Je vous dirai en terminant, Monsieur, et sans, du reste, vous en faire un reproche, que la lettre que vous m’avez fait l’honneur de m’écrire est la première de ce genre que je reçois. Jusqu’ici — et c’est à regret que je suis forcé de rappeler cela — les libraires, de ma main, avaient pris sans lire. Je ne leur ai jamais ouï-dire qu’ils s’en fussent mal trouvés. J’espère qu’il en sera de même de vous, car je ne crois pas avoir rien fait qui ait plus de chance de vente, et d’autres que moi sont de cet avis. Si cette lettre m’était venue de tout autre, je ne vous cache pas que je n’y eusse point répondu, mais j’ai voulu vous donner ces explications à vous, monsieur, comme une marque spéciale d’estime et de cordial attachement.

V. Hugo.

P. S. La gravure est très bien. L’édition in-18 des Orientales me paraît imprimée en un caractère bien fin et peu beau. Je voudrais bien causer de tout cela avec vous, ainsi que du prospectus… Il importe de mettre vite le Condamné sous presse, si vous voulez qu’il paraisse avant la Chambre, ce qui est de la plus haute importance.

V. H.

Le volume parut le 7 février 1829, sans nom d’auteur en tête des premières éditions. Victor Hugo s’était borné à le faire précéder de quelques lignes. Naturellement on se livra à la recherche de la paternité, nombre de suppositions furent mises en avant, les uns dirent : c’est un livre anglais, les autres affirmèrent qu’il était américain. Victor Hugo publia dans la troisième édition une préface dialoguée : Une Comédie à propos d’une Tragédie et, dès la cinquième édition, une longue préface datée du 15 mars 1832, qui contenait une énergique profession de foi contre la peine de mort ; il disait alors que ce livre n’était ni anglais, ni américain, qu’il en avait pris l’idée sur la place de Grève. Il l’avait signé cette fois et avait fait avec Renduel le traité dont nous avons déjà parlé.

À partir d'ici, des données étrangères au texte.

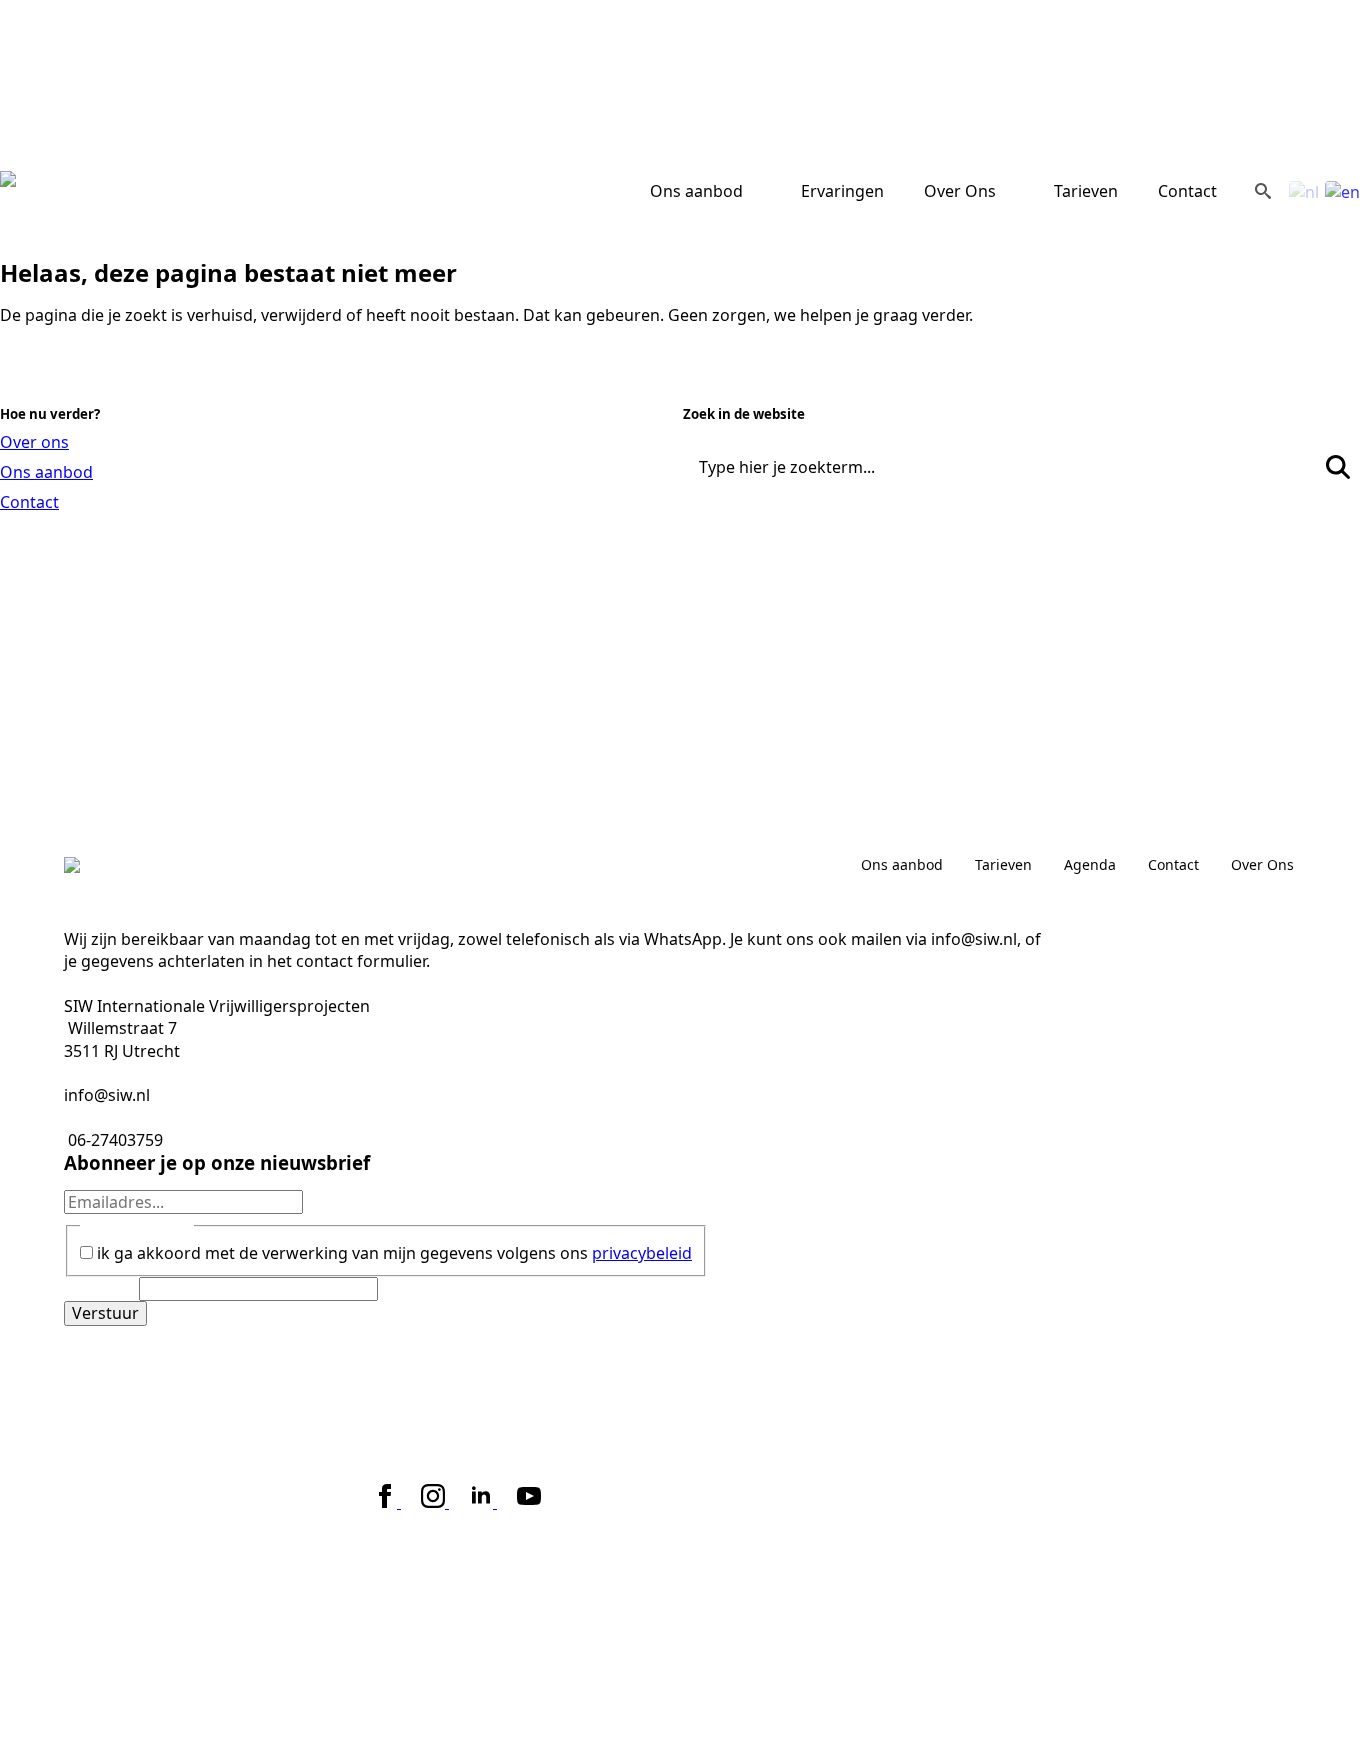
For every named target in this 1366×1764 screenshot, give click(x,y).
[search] (1338, 467)
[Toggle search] (1263, 191)
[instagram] (435, 1502)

Nous avons retrouvé dans le dossier inédit intitulé : Tas de pierres, cette note :

DERNIER JOUR
D’UN CONDAMNÉ.

But du Dernier Jour d’un Condamné : inspirer aux classes élevées l’horreur, aux classes inférieures la terreur de la peine de mort.

(1er avril 1832.)

On ne saurait feuilleter un volume de Victor Hugo, vers ou prose, sans y rencontrer des pages contre la peine de mort. N’est-ce pas dans Han d’Islande, le premier roman publié, que la curiosité de la foule pour les exécutions est énergiquement flétrie (chapitre lxviii) ? Et soixante ans plus tard, Victor Hugo n’implorera-t-il pas la clémence de la reine d’Angleterre pour un condamné à mort[1] ?

Le Dernier Jour d’un Condamné est la véritable préface dramatique de tous ses plaidoyers en faveur d’une cause dont il devait être et rester l’avocat ardent et convaincu.

  1. Condamnation de O’Donnel, 14 décembre 1883.